EXCERPTED TEXT:
▬▬▬▬▬▬▬▬▬▬
The Democratic Party Platform Needs a Pandemic Plank


There are many good things in the report of the Biden-Sanders Unity Task Force, but it is fundamentally a fusion of progressive and moderate Democratic ideals from the era before Covid-19. The pandemic figures mainly as an aggravating factor, adding urgency and scale to various proposals. There is a presumption—as there was at the end of the 2008 financial crisis—that the old instincts and time-tested remedies will work as they have in the past, accelerating an economic recovery destined to occur anyway as the virus recedes and the world returns to normal.

In our view, this presumption is wrong at every level.

Absent a new and far more effective mobilization, both medical and social, on current evidence the pandemic will not recede. It will instead wreak havoc on American life for years. Given the lingering effects of the disease on many who recover, the costs in health, as well as lives lost, will multiply.
▬▬▬▬▬▬▬▬▬▬
PROVIDED DATA:
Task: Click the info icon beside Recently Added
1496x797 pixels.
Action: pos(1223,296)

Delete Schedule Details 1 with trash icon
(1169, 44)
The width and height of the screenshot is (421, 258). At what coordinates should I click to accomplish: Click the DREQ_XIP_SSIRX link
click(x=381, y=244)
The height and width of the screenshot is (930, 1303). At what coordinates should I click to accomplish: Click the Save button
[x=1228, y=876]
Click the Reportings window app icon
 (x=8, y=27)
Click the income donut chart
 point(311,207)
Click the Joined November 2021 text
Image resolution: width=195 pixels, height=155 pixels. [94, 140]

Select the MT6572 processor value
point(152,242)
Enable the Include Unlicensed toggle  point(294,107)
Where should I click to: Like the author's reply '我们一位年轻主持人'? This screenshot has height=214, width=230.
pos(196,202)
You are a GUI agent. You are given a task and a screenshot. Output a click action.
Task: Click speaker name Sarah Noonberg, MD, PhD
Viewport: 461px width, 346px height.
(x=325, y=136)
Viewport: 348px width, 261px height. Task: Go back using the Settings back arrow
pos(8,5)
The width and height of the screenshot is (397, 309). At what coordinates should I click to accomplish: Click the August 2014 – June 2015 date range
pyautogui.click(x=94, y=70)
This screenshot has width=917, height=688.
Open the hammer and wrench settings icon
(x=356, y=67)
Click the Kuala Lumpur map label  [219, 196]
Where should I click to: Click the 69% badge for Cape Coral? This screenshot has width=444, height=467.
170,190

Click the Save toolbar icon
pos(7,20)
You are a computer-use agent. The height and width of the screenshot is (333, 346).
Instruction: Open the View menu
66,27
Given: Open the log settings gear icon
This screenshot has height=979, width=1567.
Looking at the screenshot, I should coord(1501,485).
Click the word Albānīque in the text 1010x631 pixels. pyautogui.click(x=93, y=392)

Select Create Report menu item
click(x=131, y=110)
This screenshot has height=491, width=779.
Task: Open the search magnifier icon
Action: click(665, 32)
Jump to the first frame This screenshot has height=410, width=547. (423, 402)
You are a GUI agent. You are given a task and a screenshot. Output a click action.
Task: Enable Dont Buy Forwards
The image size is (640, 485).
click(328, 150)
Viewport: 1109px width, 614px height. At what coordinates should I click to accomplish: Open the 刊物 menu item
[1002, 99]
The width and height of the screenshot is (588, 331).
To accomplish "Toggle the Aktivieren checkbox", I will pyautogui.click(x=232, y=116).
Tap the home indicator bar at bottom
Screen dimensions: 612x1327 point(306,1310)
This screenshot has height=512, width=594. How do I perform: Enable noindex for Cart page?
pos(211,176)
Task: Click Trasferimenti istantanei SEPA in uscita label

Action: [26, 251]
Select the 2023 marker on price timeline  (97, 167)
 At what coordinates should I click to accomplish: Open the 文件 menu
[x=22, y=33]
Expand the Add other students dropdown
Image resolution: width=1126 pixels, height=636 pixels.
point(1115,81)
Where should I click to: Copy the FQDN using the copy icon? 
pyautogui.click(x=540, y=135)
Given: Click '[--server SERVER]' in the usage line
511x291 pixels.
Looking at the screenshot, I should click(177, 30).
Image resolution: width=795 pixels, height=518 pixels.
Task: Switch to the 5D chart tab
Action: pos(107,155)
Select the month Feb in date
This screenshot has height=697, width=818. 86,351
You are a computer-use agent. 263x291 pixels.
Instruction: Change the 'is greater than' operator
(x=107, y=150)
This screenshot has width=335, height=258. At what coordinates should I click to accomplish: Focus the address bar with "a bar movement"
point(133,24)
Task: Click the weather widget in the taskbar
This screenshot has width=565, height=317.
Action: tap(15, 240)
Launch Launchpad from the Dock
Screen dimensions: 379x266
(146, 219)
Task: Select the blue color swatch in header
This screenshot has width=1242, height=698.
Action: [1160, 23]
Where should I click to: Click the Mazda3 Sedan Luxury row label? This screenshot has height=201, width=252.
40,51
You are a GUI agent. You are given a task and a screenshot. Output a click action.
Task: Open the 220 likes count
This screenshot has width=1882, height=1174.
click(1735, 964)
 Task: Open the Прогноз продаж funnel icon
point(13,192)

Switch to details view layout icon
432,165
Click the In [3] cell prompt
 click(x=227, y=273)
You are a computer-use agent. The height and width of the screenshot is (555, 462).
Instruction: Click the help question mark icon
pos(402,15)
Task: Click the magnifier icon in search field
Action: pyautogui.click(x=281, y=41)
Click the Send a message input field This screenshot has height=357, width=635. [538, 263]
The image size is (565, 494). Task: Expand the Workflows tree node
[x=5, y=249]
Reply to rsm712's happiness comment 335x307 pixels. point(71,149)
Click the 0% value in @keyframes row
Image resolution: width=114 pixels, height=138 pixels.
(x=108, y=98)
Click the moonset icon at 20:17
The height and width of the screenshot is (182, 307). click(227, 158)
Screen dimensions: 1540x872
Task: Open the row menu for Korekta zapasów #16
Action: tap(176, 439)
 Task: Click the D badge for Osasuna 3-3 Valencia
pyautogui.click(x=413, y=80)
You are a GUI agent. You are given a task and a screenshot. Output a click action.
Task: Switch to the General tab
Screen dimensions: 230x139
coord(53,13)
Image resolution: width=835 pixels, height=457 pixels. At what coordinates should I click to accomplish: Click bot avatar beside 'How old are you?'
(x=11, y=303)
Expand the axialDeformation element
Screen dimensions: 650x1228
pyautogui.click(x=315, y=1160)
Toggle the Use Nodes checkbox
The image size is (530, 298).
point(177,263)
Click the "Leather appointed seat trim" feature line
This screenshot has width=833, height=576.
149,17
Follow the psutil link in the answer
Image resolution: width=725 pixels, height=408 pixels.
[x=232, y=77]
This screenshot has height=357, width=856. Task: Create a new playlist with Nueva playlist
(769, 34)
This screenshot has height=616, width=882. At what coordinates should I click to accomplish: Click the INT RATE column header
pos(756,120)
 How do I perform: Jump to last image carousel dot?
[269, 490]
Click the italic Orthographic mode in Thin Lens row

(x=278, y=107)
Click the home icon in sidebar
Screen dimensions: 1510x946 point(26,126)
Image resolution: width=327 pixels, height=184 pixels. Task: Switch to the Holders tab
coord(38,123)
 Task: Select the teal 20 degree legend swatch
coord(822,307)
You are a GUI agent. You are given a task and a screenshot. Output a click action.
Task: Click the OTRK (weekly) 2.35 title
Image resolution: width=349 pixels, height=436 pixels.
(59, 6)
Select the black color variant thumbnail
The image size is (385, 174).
▬▬▬▬▬▬▬▬▬▬
WHAT YOU WILL DO:
• A. In the op-ed on the Democratic Party platform, which report is described as a fusion of progressive and moderate Democratic ideals from the era before Covid-19?
• B. Continue the op-ed on the Democratic Party platform, starting after its last sentence.

PER-TASK OUTPUTS:
• A. The report of the Biden-Sanders Unity Task Force.

• B.
But even if the pandemic passes, profound damage to the American economy has already been done. Though the Unity Task Force Report shows little awareness that this is the case, we can identify this damage in six areas:

Health care. Covid-19 has wrecked the American system of fee-for-service private health care, and has done so irreparably. That system had evolved to provide individualized health care funded largely by private insurance attached to employment contracts. Now, nearly 40 million unemployed face a transition to costly, time-limited personal insurance, and after that, uncertainty. In addition, US health care faces its own financial crisis. As the population avoids hospitals and clinics, as work and commuting accidents and other infectious diseases fall, as elective procedures are postponed or canceled, less usage means higher unit costs, higher costs mean less usage: a financial-medical death spiral for this system.

Energy and climate. The Unity Task Force plank on climate change makes no mention of the pandemic. It fails to observe that America’s recovery from the 2007–09 crisis was propelled by revolutionary changes in oil and gas production, eliminating the need for imported oil and replacing a lot of dirty coal with relatively cleaner natural gas. The pandemic has put an end to that. With demand off around the world, oil is in vast surplus, the boom is over, and American oil production cannot be sold at a profit. An end to fracking, though good for the climate, will weaken the economy—unless we move strategically to cut consumption where it does the least damage to our quality of life, while at the same time putting the necessary resources toward clean energy.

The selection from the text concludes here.